Aim of the exercise — The entries below should be repeated exactly, with no pictures carried over.
----
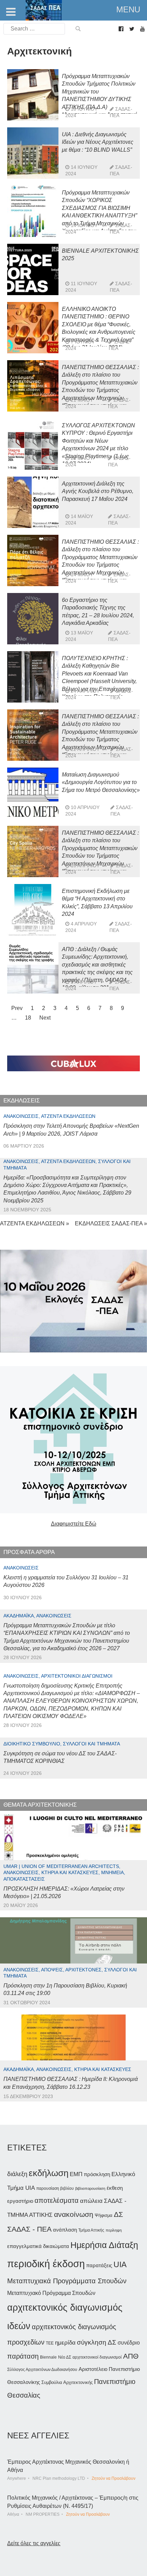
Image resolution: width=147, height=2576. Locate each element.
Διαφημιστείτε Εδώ (73, 1524)
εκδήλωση (48, 2173)
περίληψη (114, 2230)
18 (28, 1018)
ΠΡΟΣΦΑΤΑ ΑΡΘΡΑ (29, 1552)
----
Solution to the problem —
Image resolution: width=147, height=2576. Locate each element.
Διαφημιστείτε Εδώ (73, 1524)
εκδήλωση (48, 2173)
περίληψη (114, 2230)
18 (28, 1018)
ΠΡΟΣΦΑΤΑ ΑΡΘΡΑ (29, 1552)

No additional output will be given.